**PROBLEM DETAILS**
Only certain lines below are wanted: those starting at the line containing "This screenshot has width=1456, height=819." and ending at the line containing "You are a computer-use agent. The", both included, each retyped exactly.

**DATA IN THIS EXERCISE**
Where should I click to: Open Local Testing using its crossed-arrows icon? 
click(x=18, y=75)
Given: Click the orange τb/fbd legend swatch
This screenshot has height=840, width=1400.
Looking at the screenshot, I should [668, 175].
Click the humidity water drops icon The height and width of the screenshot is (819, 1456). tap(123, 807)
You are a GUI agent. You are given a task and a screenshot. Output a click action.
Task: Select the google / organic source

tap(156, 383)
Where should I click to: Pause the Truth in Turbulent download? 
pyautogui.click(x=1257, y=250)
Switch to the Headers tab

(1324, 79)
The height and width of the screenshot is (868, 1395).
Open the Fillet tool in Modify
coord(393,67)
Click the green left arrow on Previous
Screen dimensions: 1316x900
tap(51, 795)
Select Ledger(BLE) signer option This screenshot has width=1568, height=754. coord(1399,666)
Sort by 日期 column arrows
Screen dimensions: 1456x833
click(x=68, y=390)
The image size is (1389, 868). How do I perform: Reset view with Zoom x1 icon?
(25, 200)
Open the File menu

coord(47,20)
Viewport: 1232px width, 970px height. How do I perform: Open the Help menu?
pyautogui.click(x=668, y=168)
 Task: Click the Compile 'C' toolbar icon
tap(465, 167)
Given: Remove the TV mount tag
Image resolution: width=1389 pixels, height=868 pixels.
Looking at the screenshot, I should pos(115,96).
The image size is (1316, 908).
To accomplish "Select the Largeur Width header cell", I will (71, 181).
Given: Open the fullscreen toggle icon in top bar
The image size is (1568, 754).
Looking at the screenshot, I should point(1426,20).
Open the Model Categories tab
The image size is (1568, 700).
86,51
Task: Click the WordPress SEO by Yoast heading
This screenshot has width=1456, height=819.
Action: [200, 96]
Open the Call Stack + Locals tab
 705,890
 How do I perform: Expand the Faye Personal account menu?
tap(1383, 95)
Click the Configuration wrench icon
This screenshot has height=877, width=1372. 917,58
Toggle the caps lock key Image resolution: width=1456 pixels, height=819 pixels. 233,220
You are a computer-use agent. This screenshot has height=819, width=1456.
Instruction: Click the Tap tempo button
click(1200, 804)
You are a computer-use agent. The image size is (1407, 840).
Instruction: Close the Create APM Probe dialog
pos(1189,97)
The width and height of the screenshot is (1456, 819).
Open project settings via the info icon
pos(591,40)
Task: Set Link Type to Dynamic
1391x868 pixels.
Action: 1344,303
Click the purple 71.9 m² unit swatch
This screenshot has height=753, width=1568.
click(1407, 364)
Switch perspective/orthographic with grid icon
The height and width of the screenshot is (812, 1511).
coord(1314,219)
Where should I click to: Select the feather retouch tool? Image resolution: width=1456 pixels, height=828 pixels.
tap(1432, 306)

**TASK RESPONSE**
This screenshot has width=1456, height=819.
Action: [200, 96]
Open the Call Stack + Locals tab
 705,890
 How do I perform: Expand the Faye Personal account menu?
tap(1383, 95)
Click the Configuration wrench icon
This screenshot has height=877, width=1372. 917,58
Toggle the caps lock key Image resolution: width=1456 pixels, height=819 pixels. 233,220
You are a computer-use agent. This screenshot has height=819, width=1456.
Instruction: Click the Tap tempo button
click(1200, 804)
You are a computer-use agent. The image size is (1407, 840).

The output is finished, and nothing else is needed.